In 21st century India, many crimes have the same or similar punishment prescribed irrespective of the varna of the offender. In ancient India, Brahmins were banished from the community and branded. In the case of theft, robbery, cheating, murder and treason, there was little distinction in punishment between non-Brahmins. The distinction between punishment for the Kshatriyas and the Vaishyas, was slight. Usually, the severity of punishment was the most severe for the Shudra caste and progressively less for higher castes. In some cases, those of higher varna also received punishment higher than those of the Shudra varna.

==Other punishing authorities==
Aside from the king, there were two other locations of law: the Brahmins/other community leaders and corporate groups. During the 17th and 18th centuries, a network of Brahmins dealt with disagreements related to the Brahmin community.
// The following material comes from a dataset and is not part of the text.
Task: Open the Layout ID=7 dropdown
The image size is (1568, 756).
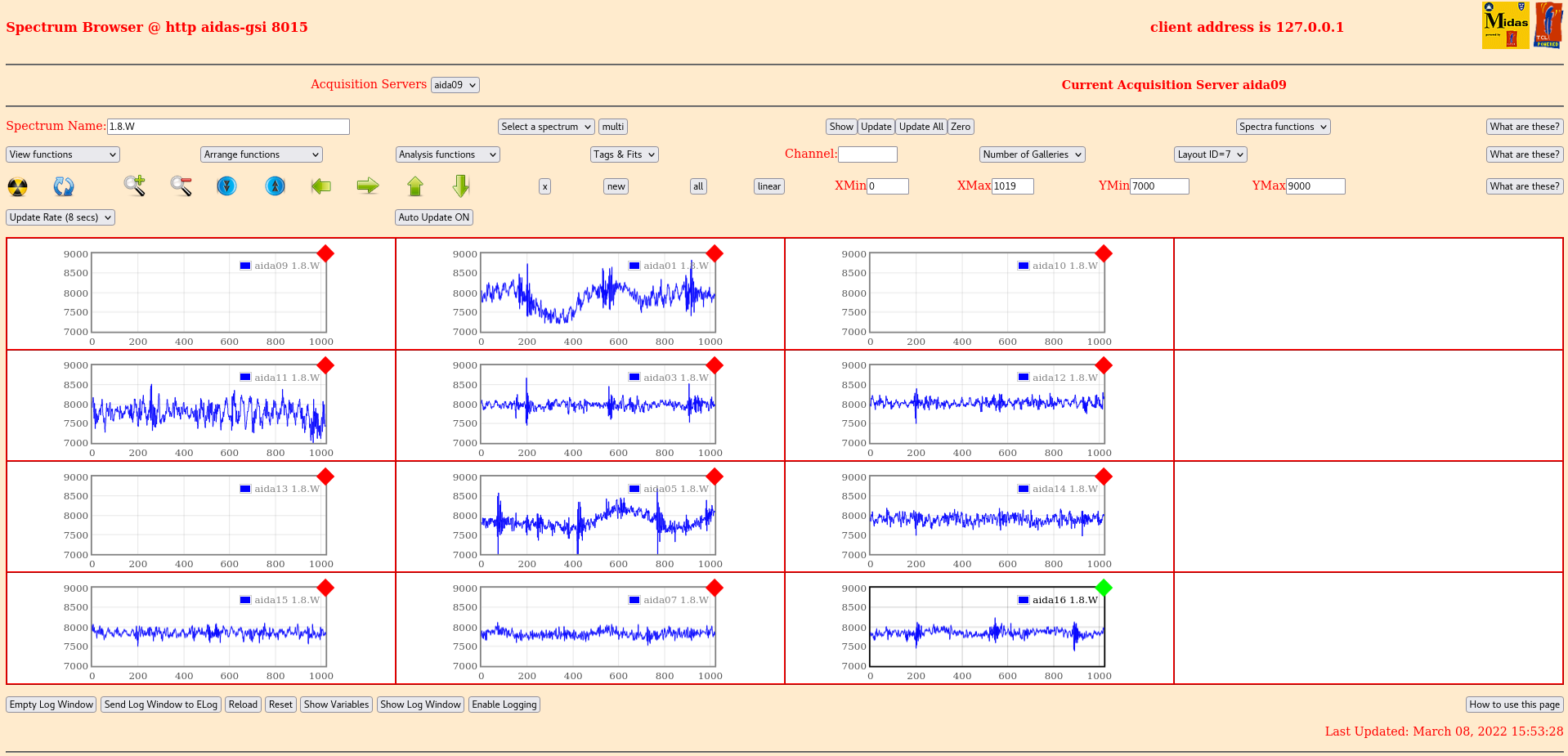Action: pyautogui.click(x=1210, y=154)
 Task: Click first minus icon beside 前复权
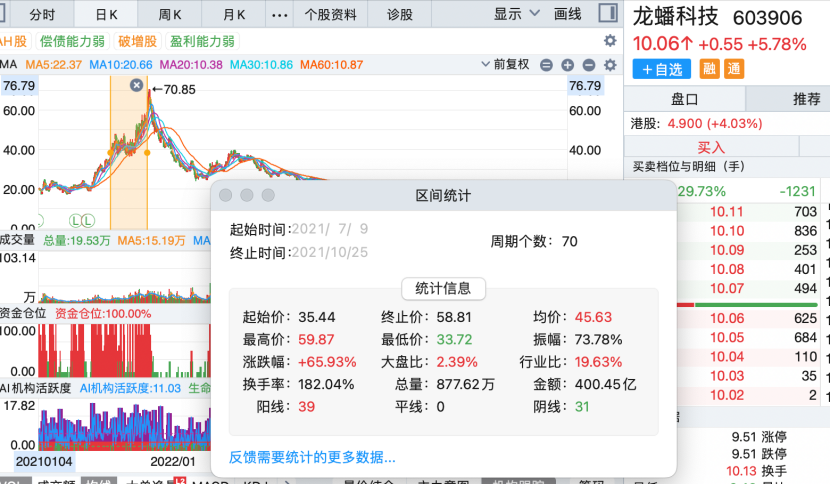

In most cases, these councils had some relationship with the king but were able to remain autonomous Rather than dealing primarily with disagreements that were already underway, Brahmin institutions worked with questions about the law. A learned Brahmin is said to have knowledge about the Dharmaśāstras and "represented the living translation of Dharmaśāstra principles into real world legal matters ... "

Their power was not limited to resolving disputes solely within the Brahmin community. Brahmins also provided legal guidance to other communities and became a model for corporate governance. Corporate groups in ancient India included villages, castes and military associations. These groups produced laws for their members; the group to which one belonged was determined by birth. According to the historical records of legal practice in ancient India, the lawmaking activities of numerous corporate groups was quite prevalent. These groups "made Hindu law the law ... " Overall, because corporate groups and Brahmin counsels were localized, ācāra became the main component behind their individual legal punishments. In the Yājñavalkya Smṛti, Vijñāneśvara states ācāra had as much authority as the Dharmaśāstras. Supplementary to ācāra and the Dharmaśāstras, the bhāșyas—texts describing judicial procedure—described how laws made from corporate groups should be made, how the ruler should use and interact with the laws, and how punishments should be meted out. There is a conflict between the authority of the Dharmaśāstras and ācāra. The former has the support of the Veda whereas the latter is customary law. To resolve this conflict, the concept of paribhāșa was introduced. These supplemental rules provided interpretations of Dharmaśāstras and ācāra, and removed conflicts between the two. The Dharmaśāstras became a more theoretical approach to law whereas ācāra became a more practical approach to law. Violation of ācāra would necessitate legal penalties.

==Karma==
Karma is the good or bad that was performed in the previous life. Many writers on Hindu law believe karmic retribution plays a major role in someone's next life. How a human lives in this life, for example their gender or caste, is a reflection of their actions in both their previous life and their current life. Penance is the only way to evade bodily marking that is a consequence of sin. Through this ideology is found a "naturalistic dimension also to the working of the criminal justice system". Mutilation of body parts is an action of the state as a form a punishment. As people can know someone's past sins by whether they were born blind or diseased, it is also known someone was punished by the state if they are missing a limb. The criminal body and sinful body are similar because they both carry the outward manifestations of one's disobedience of the criminal or moral law, and bear the stigma of their corrupt state and status. Other authors think of karma as unimportant in relation to daṇḍa because karma is impersonal and is not inflicted by an agent whereas, daṇḍa has the king or some other official giving the punishment, and because karma is barely mentioned in texts dealing with punishment. The Daṇḍaviveka, a treatise about punishment, contains very little discussion of karma.